## AIM
Copy the part of the items that opens with the line containing "The image size is (1232, 958)." and closes with the line containing "Looking at the screenshot, I should (x=63, y=11).", renaming "How do I perform" to "How can I carry out" and leaving everything else unchanged.

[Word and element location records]
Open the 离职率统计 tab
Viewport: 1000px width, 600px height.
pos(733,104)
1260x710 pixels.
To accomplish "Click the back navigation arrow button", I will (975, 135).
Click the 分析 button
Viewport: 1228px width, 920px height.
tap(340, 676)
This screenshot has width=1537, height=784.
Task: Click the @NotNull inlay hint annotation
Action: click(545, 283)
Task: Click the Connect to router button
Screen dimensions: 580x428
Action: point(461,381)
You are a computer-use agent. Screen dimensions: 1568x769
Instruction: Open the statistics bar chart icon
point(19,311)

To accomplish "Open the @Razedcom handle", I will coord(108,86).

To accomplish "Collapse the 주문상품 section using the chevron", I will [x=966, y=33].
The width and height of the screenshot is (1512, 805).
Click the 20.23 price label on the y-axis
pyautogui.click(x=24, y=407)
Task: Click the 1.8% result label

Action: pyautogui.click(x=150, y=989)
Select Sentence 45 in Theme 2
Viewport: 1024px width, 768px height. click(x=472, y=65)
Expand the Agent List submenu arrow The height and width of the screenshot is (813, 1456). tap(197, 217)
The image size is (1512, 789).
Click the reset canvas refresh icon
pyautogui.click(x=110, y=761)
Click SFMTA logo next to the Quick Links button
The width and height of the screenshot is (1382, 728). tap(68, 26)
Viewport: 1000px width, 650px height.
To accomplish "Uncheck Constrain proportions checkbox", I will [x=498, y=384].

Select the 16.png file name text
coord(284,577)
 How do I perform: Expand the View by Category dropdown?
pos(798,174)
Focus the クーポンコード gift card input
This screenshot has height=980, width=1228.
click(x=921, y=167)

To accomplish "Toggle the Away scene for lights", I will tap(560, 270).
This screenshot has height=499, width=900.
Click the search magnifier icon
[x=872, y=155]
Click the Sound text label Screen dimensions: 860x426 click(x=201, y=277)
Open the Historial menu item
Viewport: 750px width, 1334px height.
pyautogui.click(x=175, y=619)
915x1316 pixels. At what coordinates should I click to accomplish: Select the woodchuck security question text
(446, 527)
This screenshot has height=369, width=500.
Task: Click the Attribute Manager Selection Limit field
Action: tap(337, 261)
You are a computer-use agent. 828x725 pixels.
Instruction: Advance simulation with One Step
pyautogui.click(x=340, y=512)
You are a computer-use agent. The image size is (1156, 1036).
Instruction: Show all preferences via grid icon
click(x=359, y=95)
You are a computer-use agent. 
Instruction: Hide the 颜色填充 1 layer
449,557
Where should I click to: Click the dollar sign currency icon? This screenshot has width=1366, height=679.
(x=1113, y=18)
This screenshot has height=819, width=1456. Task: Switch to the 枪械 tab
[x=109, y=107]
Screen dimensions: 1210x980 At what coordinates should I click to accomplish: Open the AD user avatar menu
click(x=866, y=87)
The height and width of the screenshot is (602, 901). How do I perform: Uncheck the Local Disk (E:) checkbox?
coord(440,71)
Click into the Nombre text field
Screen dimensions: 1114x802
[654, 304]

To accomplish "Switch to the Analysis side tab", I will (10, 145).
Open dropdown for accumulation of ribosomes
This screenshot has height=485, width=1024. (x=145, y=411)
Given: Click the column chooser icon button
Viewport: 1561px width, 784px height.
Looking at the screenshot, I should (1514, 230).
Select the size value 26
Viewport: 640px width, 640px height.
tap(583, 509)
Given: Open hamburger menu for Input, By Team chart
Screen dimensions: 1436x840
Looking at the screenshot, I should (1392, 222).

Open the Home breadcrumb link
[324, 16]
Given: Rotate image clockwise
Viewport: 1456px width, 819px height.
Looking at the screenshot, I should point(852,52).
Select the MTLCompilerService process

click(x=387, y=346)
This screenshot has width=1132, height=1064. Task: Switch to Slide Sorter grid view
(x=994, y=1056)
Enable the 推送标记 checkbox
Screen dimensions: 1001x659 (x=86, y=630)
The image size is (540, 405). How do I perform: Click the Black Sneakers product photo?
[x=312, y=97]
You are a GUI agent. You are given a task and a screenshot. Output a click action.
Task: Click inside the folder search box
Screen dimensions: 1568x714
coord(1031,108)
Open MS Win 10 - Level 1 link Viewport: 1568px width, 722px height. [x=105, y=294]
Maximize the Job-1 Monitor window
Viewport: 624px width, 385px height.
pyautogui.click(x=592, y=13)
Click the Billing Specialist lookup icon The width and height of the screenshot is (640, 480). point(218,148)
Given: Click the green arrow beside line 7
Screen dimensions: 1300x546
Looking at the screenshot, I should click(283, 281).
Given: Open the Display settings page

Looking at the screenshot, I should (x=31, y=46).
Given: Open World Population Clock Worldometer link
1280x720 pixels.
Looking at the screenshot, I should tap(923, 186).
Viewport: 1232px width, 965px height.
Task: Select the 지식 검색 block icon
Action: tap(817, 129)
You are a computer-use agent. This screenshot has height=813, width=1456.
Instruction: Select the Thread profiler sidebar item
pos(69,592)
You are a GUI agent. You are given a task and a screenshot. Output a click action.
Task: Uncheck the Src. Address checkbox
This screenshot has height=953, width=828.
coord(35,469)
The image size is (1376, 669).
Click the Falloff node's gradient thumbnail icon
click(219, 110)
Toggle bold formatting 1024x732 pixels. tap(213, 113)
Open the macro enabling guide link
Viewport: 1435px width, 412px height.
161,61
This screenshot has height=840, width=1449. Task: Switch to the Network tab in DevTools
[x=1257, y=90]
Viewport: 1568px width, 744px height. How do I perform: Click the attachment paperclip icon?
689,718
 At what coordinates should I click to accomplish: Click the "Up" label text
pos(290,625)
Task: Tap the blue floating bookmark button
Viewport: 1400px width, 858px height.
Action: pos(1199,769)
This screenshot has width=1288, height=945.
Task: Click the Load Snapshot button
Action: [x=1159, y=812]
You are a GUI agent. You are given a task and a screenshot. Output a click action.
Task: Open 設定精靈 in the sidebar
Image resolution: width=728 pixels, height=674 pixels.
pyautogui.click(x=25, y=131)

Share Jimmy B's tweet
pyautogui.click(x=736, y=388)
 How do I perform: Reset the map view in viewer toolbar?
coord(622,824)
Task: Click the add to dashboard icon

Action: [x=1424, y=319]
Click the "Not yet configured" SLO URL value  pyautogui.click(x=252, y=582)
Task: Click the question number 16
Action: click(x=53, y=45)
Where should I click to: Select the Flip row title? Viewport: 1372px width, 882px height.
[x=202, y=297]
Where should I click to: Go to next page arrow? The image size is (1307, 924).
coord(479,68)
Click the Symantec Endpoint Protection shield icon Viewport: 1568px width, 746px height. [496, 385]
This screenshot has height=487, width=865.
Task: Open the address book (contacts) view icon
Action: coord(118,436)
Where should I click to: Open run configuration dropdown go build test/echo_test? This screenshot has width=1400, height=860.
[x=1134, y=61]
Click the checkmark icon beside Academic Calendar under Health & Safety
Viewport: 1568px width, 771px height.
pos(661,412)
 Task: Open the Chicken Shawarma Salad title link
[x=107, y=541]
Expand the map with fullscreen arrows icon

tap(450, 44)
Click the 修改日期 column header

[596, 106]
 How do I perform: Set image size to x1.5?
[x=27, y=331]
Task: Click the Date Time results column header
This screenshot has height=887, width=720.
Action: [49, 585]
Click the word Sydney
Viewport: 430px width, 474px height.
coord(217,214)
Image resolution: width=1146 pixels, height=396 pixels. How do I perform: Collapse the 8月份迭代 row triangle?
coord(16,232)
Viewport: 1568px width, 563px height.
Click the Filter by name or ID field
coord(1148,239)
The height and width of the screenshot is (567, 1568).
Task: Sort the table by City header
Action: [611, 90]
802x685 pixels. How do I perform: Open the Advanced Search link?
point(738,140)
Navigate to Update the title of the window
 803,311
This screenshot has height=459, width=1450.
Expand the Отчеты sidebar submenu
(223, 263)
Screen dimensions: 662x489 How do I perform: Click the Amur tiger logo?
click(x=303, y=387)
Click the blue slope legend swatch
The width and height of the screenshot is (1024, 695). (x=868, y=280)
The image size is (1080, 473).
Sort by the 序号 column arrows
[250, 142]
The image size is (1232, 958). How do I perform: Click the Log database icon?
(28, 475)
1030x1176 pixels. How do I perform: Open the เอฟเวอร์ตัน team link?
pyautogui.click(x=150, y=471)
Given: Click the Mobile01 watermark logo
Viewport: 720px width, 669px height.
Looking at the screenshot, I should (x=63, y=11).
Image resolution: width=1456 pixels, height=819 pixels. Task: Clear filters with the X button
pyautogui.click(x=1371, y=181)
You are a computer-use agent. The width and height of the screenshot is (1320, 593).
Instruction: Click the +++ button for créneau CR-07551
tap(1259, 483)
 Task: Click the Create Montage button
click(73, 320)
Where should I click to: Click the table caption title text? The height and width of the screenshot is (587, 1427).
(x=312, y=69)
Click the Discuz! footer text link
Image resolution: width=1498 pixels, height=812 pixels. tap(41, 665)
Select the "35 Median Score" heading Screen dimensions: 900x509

## THE SOLUTION
The image size is (1232, 958). How can I carry out: Click the Log database icon?
(28, 475)
1030x1176 pixels. How can I carry out: Open the เอฟเวอร์ตัน team link?
pyautogui.click(x=150, y=471)
Given: Click the Mobile01 watermark logo
Viewport: 720px width, 669px height.
Looking at the screenshot, I should (x=63, y=11).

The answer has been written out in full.